EXERCISE REQUIREMENTS ▸
a – In the forum thread about fish photos, what camera does Alex09 use?
b – Continue the forum thread about the betta and its catfish tankmates, writing what comes after its last post.

DOCUMENT PASSAGE ▸
My Favorite pictures:


----------



## nochoramet (Oct 2, 2009)

Those pictures are beautiful! I wish my camera took that good of pictures!


----------



## Alex09 (Aug 9, 2010)

Thanks  go to your cameras settings. If there is a macro or flower setting then use that!


----------



## nochoramet (Oct 2, 2009)

I do! My camera just is really slow at taking the picture in that mode, so if they move, the pictures blur  I have to stalk them for FOREVER before I get good pics. Lol.


----------



## allikins (Aug 29, 2010)

What kind of camera did you use and what are those two other fishies? I've seen them before, they're so cute. :] And I'm guessing your betta doesn't mind their company?


----------



## Alex09 (Aug 9, 2010)

The camera I have is a finepix f20. Its an old camera I think. The other fish are corydoras catfish. The type I have are Julii cories but there are many other varieties. My betta will follow them around on occasion but he usually acts like there not even there. He did flare at them when I was floating their bag but he left them alone after a minute or so.


----------



## allikins (Aug 29, 2010)

What do they eat?


----------



## Alex09 (Aug 9, 2010)

I feed them tropical flake food + bloodworms. I pre-soak them so they immediately sink, that way the betta wont gobble it up.

GIVEN INFORMATION ▸

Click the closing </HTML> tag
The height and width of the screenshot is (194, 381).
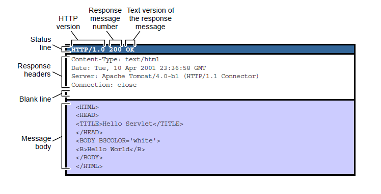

RESULTS BY TASK ▸
a – A finepix f20.

b –
----------



## allikins (Aug 29, 2010)

Thank you! :3


----------



## dragonfair (Sep 21, 2010)

That is one beautiful little guy!


----------



## vaygirl (Sep 10, 2009)

@nocho If you have light adjustment on the camera, you can try turning the aperture so it lets in less light/stays open less time. I have shaky hands so if I use the macro setting, I have to turn the light down. Feh! 

Those pics are beautiful. And I love the video. He's SO cute.


----------



## Jayy (Dec 23, 2009)

Awesome pics and video.


----------



## puppyrjjkm (Aug 2, 2009)

I adore your tank! It's so beautiful!


----------



## bettalover2033 (Feb 17, 2010)

Hes so cute where did you get him?


----------



## KingPiranha825 (Oct 1, 2010)

beautiful tank as well as pictures! did you design the driftwood cave yourself?


----------



## TayHudson (Sep 18, 2010)

If you aren't already, put the lens directly against the glass. You'll get less reflection. The photos are beautiful btw


----------



## wallywestisthebest333 (Nov 30, 2009)

Is there a build thread on here somewhere? =3 I'd love to see the plants you used! You've decorated it VERRY nicely! <3

I gotta find my camera book....


----------



## Alex09 (Aug 9, 2010)

Thanks for all the comments guys! 



> Hes so cute where did you get him?


I got him at petco



> beautiful tank as well as pictures! did you design the driftwood cave yourself?


nope the driftwood was purchased as is. It has a pretty cool unique shape. Now I actually think of it as Pride Rock (lion king anyone?) No it really does look like pride rock lol



> If you aren't already, put the lens directly against the glass. You'll get less reflection. The photos are beautiful btw


thanks for the tip



> Is there a build thread on here somewhere? =3 I'd love to see the plants you used! You've decorated it VERRY nicely! <3


Thanks! heres what I have:
Aquatic plants: Java fern, and hygrophila
Surface plants: Pothos and Arrowhead. They are kept in position using some heater brackets I found at petco.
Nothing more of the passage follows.